In the parking lot of a North Las Vegas church, a crowd of about 50 residents and local politicians cheered, held candles and honored the legacy of former Rep. John Lewis on the anniversary of his death Saturday evening.
The Faith Organizing Alliance, Common Cause and several local voting advocacy organizations invited Las Vegas voters to the First African Methodist Episcopal Church on Revere Street to learn about the For the People Act and the John Lewis Voting Rights Advancement Act, bills that would expand voting rights and amend the Voting Rights Act of 1965. The gathering included a candlelight vigil in solidarity with nationwide vigils honoring Lewis.
“John Lewis was in front of the marchers when they marched across that Edmund Pettus Bridge,” Rep. Steven Horsford said. “He was beaten, bled and, as he shared, he almost died for that fundamental right to vote. He was young, but he was trying to speak up for his community and for change. That legacy is under attack.”
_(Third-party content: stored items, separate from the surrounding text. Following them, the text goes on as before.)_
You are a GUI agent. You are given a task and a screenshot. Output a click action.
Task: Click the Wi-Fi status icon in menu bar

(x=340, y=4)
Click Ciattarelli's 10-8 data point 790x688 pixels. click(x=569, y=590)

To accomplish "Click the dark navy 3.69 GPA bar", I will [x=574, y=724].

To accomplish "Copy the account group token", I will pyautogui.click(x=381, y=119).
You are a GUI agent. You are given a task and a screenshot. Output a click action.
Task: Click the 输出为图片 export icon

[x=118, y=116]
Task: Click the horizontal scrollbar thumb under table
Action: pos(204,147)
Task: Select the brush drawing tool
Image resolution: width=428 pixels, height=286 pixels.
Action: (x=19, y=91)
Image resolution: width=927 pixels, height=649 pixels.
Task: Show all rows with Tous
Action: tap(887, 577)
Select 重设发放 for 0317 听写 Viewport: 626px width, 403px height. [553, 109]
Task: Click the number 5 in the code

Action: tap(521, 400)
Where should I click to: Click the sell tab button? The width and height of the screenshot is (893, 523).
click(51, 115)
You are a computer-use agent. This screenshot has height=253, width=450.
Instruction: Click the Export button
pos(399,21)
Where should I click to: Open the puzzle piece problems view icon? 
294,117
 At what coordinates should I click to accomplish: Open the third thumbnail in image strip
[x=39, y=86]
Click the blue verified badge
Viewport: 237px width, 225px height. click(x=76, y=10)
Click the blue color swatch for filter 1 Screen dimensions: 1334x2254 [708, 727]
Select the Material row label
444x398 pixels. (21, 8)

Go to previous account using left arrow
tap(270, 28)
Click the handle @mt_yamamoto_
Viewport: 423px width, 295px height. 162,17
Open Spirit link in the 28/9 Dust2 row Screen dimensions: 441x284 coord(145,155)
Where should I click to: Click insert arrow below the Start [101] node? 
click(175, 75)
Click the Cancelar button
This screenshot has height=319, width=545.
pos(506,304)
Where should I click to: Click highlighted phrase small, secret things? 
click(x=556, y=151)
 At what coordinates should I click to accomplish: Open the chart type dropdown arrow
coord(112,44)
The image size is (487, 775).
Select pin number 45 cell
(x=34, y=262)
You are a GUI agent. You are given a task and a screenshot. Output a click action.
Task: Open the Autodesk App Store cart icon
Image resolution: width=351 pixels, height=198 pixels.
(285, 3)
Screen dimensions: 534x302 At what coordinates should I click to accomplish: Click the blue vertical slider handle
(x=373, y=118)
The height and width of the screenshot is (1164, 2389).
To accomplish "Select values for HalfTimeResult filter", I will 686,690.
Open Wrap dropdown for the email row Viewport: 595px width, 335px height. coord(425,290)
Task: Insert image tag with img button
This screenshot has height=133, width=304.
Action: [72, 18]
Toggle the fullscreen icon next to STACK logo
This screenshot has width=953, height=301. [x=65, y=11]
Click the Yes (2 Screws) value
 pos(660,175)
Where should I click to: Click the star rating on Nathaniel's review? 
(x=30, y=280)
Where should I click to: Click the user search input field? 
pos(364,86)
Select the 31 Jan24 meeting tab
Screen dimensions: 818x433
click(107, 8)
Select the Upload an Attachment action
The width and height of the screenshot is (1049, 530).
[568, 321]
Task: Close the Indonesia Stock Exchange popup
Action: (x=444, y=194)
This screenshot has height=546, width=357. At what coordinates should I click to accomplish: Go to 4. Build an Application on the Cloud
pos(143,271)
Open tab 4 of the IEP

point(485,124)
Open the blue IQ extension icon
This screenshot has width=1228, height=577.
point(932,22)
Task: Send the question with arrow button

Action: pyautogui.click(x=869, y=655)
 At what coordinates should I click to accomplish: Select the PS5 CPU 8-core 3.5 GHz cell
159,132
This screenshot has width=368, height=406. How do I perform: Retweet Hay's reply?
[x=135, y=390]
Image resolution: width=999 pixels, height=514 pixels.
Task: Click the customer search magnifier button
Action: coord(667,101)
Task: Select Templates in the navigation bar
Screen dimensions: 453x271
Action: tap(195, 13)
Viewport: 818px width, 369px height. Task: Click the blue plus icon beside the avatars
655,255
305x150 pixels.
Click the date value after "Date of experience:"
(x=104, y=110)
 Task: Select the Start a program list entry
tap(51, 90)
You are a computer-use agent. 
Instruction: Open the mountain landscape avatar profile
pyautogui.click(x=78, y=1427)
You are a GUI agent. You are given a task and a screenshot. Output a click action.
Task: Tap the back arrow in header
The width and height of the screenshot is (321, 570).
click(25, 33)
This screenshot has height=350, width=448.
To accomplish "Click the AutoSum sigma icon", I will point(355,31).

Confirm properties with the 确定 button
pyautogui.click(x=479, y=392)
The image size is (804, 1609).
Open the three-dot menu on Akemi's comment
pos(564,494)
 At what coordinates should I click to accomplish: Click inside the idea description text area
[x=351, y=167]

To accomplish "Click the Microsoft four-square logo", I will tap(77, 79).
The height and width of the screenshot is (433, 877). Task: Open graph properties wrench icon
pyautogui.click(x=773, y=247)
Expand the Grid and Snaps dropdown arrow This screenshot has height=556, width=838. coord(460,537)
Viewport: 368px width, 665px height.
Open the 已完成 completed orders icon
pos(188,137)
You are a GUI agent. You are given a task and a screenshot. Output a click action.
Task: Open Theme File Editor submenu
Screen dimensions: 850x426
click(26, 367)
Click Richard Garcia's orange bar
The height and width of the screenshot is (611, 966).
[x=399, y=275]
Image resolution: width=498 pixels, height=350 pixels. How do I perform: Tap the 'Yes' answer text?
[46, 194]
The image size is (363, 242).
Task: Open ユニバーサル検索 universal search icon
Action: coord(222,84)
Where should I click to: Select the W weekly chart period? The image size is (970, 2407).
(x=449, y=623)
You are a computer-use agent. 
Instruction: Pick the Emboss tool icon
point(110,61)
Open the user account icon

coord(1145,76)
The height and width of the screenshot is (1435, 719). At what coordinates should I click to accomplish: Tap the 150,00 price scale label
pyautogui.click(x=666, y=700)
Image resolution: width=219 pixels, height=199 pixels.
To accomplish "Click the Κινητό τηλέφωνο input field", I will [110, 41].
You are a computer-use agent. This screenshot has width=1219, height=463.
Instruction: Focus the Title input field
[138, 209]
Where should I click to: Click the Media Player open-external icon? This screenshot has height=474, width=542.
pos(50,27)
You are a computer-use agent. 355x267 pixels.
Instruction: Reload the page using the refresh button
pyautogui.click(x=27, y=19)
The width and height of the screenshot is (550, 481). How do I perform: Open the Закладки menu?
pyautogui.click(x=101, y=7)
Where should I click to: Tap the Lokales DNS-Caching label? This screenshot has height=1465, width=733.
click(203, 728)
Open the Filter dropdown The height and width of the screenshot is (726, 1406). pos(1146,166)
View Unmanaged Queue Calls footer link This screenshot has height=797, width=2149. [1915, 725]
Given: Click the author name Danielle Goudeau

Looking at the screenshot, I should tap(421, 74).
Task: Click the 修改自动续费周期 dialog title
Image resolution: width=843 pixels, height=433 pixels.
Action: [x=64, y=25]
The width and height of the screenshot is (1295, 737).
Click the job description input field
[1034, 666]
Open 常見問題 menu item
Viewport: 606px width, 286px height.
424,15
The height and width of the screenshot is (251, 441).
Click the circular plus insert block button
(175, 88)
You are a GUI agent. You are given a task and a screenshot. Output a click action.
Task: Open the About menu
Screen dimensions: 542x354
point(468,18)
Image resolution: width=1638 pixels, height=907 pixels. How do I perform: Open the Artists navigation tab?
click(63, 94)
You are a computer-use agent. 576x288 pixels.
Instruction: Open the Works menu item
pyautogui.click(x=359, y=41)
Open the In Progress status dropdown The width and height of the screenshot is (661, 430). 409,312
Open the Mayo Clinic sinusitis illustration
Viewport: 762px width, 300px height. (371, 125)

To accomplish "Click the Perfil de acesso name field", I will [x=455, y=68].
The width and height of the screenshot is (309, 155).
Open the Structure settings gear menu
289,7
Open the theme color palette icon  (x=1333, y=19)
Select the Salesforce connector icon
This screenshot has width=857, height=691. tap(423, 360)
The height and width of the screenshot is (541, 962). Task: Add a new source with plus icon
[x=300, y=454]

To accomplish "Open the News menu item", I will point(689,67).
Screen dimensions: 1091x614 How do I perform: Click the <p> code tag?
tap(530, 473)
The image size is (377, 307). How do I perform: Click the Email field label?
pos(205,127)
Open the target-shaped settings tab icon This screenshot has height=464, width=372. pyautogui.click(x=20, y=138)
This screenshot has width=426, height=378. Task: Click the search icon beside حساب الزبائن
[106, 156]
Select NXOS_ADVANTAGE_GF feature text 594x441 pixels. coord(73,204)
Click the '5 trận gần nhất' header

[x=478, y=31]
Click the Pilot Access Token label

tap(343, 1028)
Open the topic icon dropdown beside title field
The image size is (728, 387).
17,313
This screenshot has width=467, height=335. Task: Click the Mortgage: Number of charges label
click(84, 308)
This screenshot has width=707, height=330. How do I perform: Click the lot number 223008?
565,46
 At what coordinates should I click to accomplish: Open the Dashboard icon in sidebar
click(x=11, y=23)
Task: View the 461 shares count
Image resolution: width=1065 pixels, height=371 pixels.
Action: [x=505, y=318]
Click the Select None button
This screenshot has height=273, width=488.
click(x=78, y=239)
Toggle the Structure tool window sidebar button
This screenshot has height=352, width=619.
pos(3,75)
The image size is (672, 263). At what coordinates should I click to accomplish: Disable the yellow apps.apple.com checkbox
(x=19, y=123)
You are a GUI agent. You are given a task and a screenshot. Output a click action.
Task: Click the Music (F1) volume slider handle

Horsford said the For the People Act has passed in the House. Congressional dockets show the bill was first read in the Senate on March 13, 2019. The John Lewis Act was introduced in the Senate on July 22, 2020. Horsford urged voters to call their senators and give their support for the bills.
“This is about making sure every voice is heard at the ballot box,” Horsford said. “Why are their groups who are trying to disenfranchise people? When you vote, you’re empowered. Things change, issues change.”
Horsford and Rep. Dina Titus reminisced about the previous times they had spoken to Lewis inside the church.
“He said the vote is the most powerful weapon that you can use, that you have, and that you should never take it for granted,” Titus said. “People died, fought, shed blood, lost families, did everything to get that right and we should consider it a right and always exercise it.”
Felicia Hayes, a Las Vegas native, wore a gray shirt with a Black woman on it flexing her muscle. Her shirt read “You can’t stop me from voting,” and the word vote was written on the woman’s shoulder. Hayes said she worries about her grandchildren’s right to vote. The youngest in her family are 20 and 21, but she believes it’s still her job to defend their rights.
“We’re moving backward,” Hayes said. “I thought they were moving forward, but when I saw that they’re trying to take our voting rights from us in 2021, that’s just mind-blowing to me.”
Emily Zamora stood with her 6-year-old son, William, when she said that many lawmakers don’t look like her community.
“I fight for voting rights each and every day because I want to ensure that when he’s eligible to vote in the next 13 years, that he doesn’t have to experience some of the barriers that many of our communities experience today,” she said.